• [Source records]:
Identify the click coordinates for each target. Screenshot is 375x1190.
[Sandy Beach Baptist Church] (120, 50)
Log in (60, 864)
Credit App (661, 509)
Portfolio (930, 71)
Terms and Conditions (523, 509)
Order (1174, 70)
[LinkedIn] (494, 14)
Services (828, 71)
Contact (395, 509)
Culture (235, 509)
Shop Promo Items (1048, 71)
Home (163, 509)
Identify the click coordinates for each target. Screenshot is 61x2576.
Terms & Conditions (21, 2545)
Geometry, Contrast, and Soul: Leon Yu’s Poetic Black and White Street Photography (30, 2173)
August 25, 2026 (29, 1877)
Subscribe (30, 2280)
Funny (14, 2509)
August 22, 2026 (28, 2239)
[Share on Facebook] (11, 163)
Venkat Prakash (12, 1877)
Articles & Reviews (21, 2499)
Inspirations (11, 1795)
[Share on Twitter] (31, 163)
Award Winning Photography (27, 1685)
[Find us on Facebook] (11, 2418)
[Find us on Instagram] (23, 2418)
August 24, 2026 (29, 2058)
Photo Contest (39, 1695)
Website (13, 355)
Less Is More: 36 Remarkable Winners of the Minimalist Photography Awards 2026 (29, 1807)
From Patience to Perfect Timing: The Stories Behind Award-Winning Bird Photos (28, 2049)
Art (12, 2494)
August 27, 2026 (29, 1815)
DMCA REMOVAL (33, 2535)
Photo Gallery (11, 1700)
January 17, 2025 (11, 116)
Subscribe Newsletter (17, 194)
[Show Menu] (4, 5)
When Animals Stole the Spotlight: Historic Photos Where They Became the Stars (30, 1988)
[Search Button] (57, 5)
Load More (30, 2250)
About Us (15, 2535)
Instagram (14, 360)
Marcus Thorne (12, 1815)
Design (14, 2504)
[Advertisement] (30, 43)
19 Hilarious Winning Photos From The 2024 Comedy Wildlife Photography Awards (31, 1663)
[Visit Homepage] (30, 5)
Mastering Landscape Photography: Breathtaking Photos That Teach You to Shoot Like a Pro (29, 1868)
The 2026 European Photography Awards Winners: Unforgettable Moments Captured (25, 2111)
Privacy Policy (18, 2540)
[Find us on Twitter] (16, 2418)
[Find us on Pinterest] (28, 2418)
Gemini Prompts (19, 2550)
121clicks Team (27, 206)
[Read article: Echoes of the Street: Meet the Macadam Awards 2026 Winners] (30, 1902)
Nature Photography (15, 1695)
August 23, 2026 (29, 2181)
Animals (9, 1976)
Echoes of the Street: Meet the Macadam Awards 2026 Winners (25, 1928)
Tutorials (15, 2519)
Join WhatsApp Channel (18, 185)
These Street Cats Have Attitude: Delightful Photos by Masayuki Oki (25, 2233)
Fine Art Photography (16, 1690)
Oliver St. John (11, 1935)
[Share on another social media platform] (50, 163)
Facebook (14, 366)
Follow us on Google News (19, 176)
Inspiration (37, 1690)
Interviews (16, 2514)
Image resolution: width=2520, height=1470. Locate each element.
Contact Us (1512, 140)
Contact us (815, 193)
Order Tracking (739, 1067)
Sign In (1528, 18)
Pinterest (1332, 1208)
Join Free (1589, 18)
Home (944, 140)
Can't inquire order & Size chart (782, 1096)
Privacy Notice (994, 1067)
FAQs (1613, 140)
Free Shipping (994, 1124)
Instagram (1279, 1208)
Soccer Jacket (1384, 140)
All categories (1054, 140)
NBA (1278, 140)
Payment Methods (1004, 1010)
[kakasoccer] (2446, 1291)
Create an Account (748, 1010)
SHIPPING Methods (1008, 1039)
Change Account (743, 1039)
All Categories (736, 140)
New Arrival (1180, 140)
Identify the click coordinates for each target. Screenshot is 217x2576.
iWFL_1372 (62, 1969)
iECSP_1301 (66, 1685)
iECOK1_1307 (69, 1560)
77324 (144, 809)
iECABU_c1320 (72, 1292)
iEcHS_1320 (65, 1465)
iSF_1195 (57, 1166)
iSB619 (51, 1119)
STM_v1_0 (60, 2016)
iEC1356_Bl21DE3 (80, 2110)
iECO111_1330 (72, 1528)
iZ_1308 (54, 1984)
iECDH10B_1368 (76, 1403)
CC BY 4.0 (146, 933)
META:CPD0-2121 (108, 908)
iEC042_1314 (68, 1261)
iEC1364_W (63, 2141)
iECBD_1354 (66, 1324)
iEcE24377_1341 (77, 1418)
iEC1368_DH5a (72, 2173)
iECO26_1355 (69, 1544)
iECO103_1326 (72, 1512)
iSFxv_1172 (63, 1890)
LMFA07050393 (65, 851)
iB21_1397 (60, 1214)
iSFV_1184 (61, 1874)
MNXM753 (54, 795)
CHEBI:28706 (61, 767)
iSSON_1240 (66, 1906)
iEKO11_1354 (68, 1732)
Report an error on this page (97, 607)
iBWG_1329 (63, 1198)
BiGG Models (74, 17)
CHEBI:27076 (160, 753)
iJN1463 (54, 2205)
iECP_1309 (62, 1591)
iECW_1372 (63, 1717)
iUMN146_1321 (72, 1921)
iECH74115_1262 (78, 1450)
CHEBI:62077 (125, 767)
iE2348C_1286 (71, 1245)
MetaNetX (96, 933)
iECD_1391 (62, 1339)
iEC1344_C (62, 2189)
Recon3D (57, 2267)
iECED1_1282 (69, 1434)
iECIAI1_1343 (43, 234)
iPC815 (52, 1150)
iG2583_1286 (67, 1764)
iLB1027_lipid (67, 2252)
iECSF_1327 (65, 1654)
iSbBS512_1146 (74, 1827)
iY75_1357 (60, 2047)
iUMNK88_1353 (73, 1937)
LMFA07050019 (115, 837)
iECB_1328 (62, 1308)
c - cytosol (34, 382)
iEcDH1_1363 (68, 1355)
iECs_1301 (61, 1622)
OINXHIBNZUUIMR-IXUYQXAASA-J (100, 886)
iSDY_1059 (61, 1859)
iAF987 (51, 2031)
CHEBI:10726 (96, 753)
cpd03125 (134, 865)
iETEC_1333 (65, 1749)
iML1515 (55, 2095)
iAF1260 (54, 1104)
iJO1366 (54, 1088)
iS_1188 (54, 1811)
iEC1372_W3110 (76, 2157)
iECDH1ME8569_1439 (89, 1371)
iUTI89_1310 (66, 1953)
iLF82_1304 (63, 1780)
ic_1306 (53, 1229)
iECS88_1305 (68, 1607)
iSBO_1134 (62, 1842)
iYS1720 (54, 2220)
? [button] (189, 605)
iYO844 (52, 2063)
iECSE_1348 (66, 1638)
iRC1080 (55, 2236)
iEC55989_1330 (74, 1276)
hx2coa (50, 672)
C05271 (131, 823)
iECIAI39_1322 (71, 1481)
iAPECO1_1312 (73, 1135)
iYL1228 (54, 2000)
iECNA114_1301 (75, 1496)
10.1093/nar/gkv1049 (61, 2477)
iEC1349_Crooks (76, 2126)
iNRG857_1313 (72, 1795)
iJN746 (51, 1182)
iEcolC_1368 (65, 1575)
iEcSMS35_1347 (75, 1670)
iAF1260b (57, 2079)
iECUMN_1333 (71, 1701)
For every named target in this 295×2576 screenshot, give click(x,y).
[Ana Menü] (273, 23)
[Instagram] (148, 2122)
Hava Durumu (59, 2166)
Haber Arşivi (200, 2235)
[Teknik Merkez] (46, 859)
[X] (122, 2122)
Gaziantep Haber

• [Activity]: All the records are to be transcribed exactly, with no line missing.

• [Answer box]:
Identify the click coordinates for each target. Screenshot is 375x1190.
[Sandy Beach Baptist Church] (120, 50)
Log in (60, 864)
Credit App (661, 509)
Portfolio (930, 71)
Terms and Conditions (523, 509)
Order (1174, 70)
[LinkedIn] (494, 14)
Services (828, 71)
Contact (395, 509)
Culture (235, 509)
Shop Promo Items (1048, 71)
Home (163, 509)
Identify the click coordinates for each target. Screenshot is 61x2576.
Terms & Conditions (21, 2545)
Geometry, Contrast, and Soul: Leon Yu’s Poetic Black and White Street Photography (30, 2173)
August 25, 2026 (29, 1877)
Subscribe (30, 2280)
Funny (14, 2509)
August 22, 2026 (28, 2239)
[Share on Facebook] (11, 163)
Venkat Prakash (12, 1877)
Articles & Reviews (21, 2499)
Inspirations (11, 1795)
[Share on Twitter] (31, 163)
Award Winning Photography (27, 1685)
[Find us on Facebook] (11, 2418)
[Find us on Instagram] (23, 2418)
August 24, 2026 (29, 2058)
Photo Contest (39, 1695)
Website (13, 355)
Less Is More: 36 Remarkable Winners of the Minimalist Photography Awards 2026 (29, 1807)
From Patience to Perfect Timing: The Stories Behind Award-Winning Bird Photos (28, 2049)
Art (12, 2494)
August 27, 2026 (29, 1815)
DMCA REMOVAL (33, 2535)
Photo Gallery (11, 1700)
January 17, 2025 (11, 116)
Subscribe Newsletter (17, 194)
[Show Menu] (4, 5)
When Animals Stole the Spotlight: Historic Photos Where They Became the Stars (30, 1988)
[Search Button] (57, 5)
Load More (30, 2250)
About Us (15, 2535)
Instagram (14, 360)
Marcus Thorne (12, 1815)
Design (14, 2504)
[Advertisement] (30, 43)
19 Hilarious Winning Photos From The 2024 Comedy Wildlife Photography Awards (31, 1663)
[Visit Homepage] (30, 5)
Mastering Landscape Photography: Breathtaking Photos That Teach You to Shoot Like a Pro (29, 1868)
The 2026 European Photography Awards Winners: Unforgettable Moments Captured (25, 2111)
Privacy Policy (18, 2540)
[Find us on Twitter] (16, 2418)
[Find us on Pinterest] (28, 2418)
Gemini Prompts (19, 2550)
121clicks Team (27, 206)
[Read article: Echoes of the Street: Meet the Macadam Awards 2026 Winners] (30, 1902)
Nature Photography (15, 1695)
August 23, 2026 (29, 2181)
Animals (9, 1976)
Echoes of the Street: Meet the Macadam Awards 2026 Winners (25, 1928)
Tutorials (15, 2519)
Join WhatsApp Channel (18, 185)
These Street Cats Have Attitude: Delightful Photos by Masayuki Oki (25, 2233)
Fine Art Photography (16, 1690)
Oliver St. John (11, 1935)
[Share on another social media platform] (50, 163)
Facebook (14, 366)
Follow us on Google News (19, 176)
Inspiration (37, 1690)
Interviews (16, 2514)
Image resolution: width=2520, height=1470. Locate each element.
Contact Us (1512, 140)
Contact us (815, 193)
Order Tracking (739, 1067)
Sign In (1528, 18)
Pinterest (1332, 1208)
Join Free (1589, 18)
Home (944, 140)
Can't inquire order & Size chart (782, 1096)
Privacy Notice (994, 1067)
FAQs (1613, 140)
Free Shipping (994, 1124)
Instagram (1279, 1208)
Soccer Jacket (1384, 140)
All categories (1054, 140)
NBA (1278, 140)
Payment Methods (1004, 1010)
[kakasoccer] (2446, 1291)
Create an Account (748, 1010)
SHIPPING Methods (1008, 1039)
Change Account (743, 1039)
All Categories (736, 140)
New Arrival (1180, 140)
Identify the click coordinates for each target. Screenshot is 217x2576.
iWFL_1372 (62, 1969)
iECSP_1301 (66, 1685)
iECOK1_1307 (69, 1560)
77324 (144, 809)
iECABU_c1320 (72, 1292)
iEcHS_1320 (65, 1465)
iSF_1195 (57, 1166)
iSB619 (51, 1119)
STM_v1_0 (60, 2016)
iEC1356_Bl21DE3 (80, 2110)
iECO111_1330 (72, 1528)
iZ_1308 (54, 1984)
iECDH10B_1368 (76, 1403)
CC BY 4.0 (146, 933)
META:CPD0-2121 (108, 908)
iEC042_1314 (68, 1261)
iEC1364_W (63, 2141)
iECBD_1354 (66, 1324)
iEcE24377_1341 (77, 1418)
iEC1368_DH5a (72, 2173)
iECO26_1355 (69, 1544)
iECO103_1326 (72, 1512)
iSFxv_1172 (63, 1890)
LMFA07050393 (65, 851)
iB21_1397 (60, 1214)
iSFV_1184 (61, 1874)
MNXM753 (54, 795)
CHEBI:28706 (61, 767)
iSSON_1240 (66, 1906)
iEKO11_1354 (68, 1732)
Report an error on this page (97, 607)
iBWG_1329 (63, 1198)
BiGG Models (74, 17)
CHEBI:27076 (160, 753)
iJN1463 (54, 2205)
iECP_1309 (62, 1591)
iECW_1372 (63, 1717)
iUMN146_1321 (72, 1921)
iECH74115_1262 (78, 1450)
CHEBI:62077 (125, 767)
iE2348C_1286 (71, 1245)
MetaNetX (96, 933)
iECD_1391 (62, 1339)
iEC1344_C (62, 2189)
Recon3D (57, 2267)
iECED1_1282 (69, 1434)
iECIAI1_1343 (43, 234)
iPC815 (52, 1150)
iG2583_1286 (67, 1764)
iLB1027_lipid (67, 2252)
iECSF_1327 (65, 1654)
iSbBS512_1146 (74, 1827)
iY75_1357 (60, 2047)
iUMNK88_1353 (73, 1937)
LMFA07050019 (115, 837)
iECB_1328 (62, 1308)
c - cytosol (34, 382)
iEcDH1_1363 (68, 1355)
iECs_1301 (61, 1622)
OINXHIBNZUUIMR-IXUYQXAASA-J (100, 886)
iSDY_1059 (61, 1859)
iAF987 (51, 2031)
CHEBI:10726 (96, 753)
cpd03125 (134, 865)
iETEC_1333 (65, 1749)
iML1515 (55, 2095)
iAF1260 (54, 1104)
iJO1366 (54, 1088)
iS_1188 (54, 1811)
iEC1372_W3110 (76, 2157)
iECDH1ME8569_1439 (89, 1371)
iUTI89_1310 (66, 1953)
iLF82_1304 (63, 1780)
ic_1306 (53, 1229)
iECS88_1305 (68, 1607)
iSBO_1134 (62, 1842)
iYS1720 (54, 2220)
? [button] (189, 605)
iYO844 (52, 2063)
iECSE_1348 (66, 1638)
iRC1080 (55, 2236)
iEC55989_1330 (74, 1276)
hx2coa (50, 672)
C05271 (131, 823)
iECIAI39_1322 (71, 1481)
iAPECO1_1312 (73, 1135)
iYL1228 (54, 2000)
iECNA114_1301 (75, 1496)
10.1093/nar/gkv1049 (61, 2477)
iEC1349_Crooks (76, 2126)
iNRG857_1313 (72, 1795)
iJN746 (51, 1182)
iEcolC_1368 (65, 1575)
iEcSMS35_1347 (75, 1670)
iAF1260b (57, 2079)
iECUMN_1333 (71, 1701)
For every named target in this 295×2576 screenshot, give click(x,y).
[Ana Menü] (273, 23)
[Instagram] (148, 2122)
Hava Durumu (59, 2166)
Haber Arşivi (200, 2235)
[Teknik Merkez] (46, 859)
[X] (122, 2122)
Gaziantep Haber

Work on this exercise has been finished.